Task directions -> Please rewrite the data as a numbered list, beginning at its first line and stopping after the line that contains "Image resolution: width=1060", and omit any blank lines.

(Data entries)
(begin)

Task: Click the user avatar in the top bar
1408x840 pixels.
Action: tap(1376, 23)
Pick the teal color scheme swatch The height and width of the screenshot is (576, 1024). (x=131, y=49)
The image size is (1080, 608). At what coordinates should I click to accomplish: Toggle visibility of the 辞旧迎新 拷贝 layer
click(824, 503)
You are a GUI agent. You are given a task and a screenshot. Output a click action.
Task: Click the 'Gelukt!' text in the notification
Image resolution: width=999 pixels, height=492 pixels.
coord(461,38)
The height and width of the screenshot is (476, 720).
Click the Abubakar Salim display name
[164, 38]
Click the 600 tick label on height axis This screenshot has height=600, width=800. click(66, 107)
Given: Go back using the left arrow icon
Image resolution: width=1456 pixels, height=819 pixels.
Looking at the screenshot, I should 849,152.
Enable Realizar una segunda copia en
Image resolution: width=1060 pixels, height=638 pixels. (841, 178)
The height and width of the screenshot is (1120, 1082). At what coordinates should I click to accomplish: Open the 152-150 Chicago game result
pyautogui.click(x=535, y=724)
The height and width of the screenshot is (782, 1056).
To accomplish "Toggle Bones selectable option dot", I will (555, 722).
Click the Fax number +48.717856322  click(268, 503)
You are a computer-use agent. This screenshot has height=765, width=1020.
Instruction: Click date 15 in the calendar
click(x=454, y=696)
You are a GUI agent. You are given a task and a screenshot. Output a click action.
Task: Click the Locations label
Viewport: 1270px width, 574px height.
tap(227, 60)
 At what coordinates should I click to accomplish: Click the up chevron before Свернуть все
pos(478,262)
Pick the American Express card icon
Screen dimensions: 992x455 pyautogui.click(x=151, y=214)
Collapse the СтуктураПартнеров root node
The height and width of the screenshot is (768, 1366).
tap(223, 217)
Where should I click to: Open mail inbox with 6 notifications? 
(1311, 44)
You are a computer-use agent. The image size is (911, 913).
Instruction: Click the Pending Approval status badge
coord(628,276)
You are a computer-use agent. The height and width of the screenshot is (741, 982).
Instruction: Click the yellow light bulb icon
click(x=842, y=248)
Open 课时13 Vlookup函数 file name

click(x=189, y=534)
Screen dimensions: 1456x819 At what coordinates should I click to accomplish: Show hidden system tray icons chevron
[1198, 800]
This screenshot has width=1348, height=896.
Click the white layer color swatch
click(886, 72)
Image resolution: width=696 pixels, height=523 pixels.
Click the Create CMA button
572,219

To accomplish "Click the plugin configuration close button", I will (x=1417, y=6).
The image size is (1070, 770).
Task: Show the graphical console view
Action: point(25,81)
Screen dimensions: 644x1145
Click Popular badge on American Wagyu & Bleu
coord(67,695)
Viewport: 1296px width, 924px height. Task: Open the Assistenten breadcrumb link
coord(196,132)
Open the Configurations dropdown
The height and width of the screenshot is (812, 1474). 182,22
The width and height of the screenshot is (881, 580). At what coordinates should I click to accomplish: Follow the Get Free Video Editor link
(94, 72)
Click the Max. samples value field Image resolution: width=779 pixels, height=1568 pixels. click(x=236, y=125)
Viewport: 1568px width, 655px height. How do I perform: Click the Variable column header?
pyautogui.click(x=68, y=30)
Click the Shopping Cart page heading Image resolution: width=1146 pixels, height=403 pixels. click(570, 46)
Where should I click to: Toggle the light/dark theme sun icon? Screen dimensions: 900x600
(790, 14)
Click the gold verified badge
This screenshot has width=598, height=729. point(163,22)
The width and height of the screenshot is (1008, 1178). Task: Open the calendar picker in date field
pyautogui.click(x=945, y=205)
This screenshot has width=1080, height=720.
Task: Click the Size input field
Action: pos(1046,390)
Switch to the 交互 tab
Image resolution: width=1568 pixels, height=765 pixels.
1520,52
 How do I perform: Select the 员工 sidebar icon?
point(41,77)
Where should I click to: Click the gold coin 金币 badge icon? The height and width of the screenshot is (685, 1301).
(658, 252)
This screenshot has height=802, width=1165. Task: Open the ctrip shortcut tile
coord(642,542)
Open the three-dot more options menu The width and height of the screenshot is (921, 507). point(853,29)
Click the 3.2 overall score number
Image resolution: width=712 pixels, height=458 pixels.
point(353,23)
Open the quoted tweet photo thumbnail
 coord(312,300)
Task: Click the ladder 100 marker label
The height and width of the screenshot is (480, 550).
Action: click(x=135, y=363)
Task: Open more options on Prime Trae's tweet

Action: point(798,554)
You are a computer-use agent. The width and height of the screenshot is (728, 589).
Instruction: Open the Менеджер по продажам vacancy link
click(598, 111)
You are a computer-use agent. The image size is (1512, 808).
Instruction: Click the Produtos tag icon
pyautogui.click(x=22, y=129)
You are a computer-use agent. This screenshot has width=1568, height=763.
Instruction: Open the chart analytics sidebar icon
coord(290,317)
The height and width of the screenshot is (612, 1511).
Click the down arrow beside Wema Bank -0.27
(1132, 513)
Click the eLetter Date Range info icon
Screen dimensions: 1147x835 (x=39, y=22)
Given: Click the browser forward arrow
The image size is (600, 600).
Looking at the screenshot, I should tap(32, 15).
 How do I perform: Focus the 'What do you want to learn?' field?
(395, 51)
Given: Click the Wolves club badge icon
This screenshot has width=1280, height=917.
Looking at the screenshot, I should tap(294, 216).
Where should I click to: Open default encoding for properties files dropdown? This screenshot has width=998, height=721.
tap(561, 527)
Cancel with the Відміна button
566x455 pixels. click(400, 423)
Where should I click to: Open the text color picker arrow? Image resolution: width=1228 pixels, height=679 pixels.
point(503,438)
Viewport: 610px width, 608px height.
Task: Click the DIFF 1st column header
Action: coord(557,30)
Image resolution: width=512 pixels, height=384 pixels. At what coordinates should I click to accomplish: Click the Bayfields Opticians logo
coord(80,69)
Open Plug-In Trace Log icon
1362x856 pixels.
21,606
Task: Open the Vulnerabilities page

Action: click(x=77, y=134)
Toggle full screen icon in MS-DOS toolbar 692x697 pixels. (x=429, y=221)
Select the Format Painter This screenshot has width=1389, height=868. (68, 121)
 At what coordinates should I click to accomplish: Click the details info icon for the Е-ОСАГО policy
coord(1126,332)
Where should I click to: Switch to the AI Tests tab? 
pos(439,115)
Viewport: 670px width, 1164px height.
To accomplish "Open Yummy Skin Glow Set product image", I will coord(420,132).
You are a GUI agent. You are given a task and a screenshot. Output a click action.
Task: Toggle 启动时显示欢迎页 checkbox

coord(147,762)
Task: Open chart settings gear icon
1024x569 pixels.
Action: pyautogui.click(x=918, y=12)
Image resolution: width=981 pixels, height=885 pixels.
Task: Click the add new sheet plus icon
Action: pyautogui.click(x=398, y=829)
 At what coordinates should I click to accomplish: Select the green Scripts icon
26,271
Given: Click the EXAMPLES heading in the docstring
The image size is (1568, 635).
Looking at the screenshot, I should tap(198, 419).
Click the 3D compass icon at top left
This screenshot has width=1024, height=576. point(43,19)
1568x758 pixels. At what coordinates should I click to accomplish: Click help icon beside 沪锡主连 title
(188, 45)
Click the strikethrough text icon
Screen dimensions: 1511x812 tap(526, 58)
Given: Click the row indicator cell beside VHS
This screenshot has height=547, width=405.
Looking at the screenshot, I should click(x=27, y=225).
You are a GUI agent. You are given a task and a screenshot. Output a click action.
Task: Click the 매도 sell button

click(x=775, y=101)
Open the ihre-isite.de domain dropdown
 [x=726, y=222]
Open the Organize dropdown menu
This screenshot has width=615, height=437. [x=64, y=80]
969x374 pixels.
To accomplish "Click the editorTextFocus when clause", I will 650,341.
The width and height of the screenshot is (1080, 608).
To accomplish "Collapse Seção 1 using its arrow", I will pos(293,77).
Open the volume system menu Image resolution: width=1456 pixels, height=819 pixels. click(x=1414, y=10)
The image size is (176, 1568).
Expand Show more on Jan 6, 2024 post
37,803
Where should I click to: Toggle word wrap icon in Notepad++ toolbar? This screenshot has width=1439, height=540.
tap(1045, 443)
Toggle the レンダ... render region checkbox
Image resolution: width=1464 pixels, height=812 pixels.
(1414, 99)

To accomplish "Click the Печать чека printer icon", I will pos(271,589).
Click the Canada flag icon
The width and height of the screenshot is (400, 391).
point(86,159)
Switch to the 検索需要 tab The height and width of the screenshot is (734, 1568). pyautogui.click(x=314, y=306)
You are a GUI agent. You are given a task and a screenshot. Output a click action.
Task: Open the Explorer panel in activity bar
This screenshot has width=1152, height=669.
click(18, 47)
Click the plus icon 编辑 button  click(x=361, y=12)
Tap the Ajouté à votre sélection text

(end)

Exercise solution ->
1. Task: Click the user avatar in the top bar
2. 1408x840 pixels.
3. Action: tap(1376, 23)
4. Pick the teal color scheme swatch The height and width of the screenshot is (576, 1024). (x=131, y=49)
5. The image size is (1080, 608). At what coordinates should I click to accomplish: Toggle visibility of the 辞旧迎新 拷贝 layer
6. click(824, 503)
7. You are a GUI agent. You are given a task and a screenshot. Output a click action.
8. Task: Click the 'Gelukt!' text in the notification
9. Image resolution: width=999 pixels, height=492 pixels.
10. coord(461,38)
11. The height and width of the screenshot is (476, 720).
12. Click the Abubakar Salim display name
13. [164, 38]
14. Click the 600 tick label on height axis This screenshot has height=600, width=800. click(66, 107)
15. Given: Go back using the left arrow icon
16. Image resolution: width=1456 pixels, height=819 pixels.
17. Looking at the screenshot, I should 849,152.
18. Enable Realizar una segunda copia en
19. Image resolution: width=1060 pixels, height=638 pixels. (841, 178)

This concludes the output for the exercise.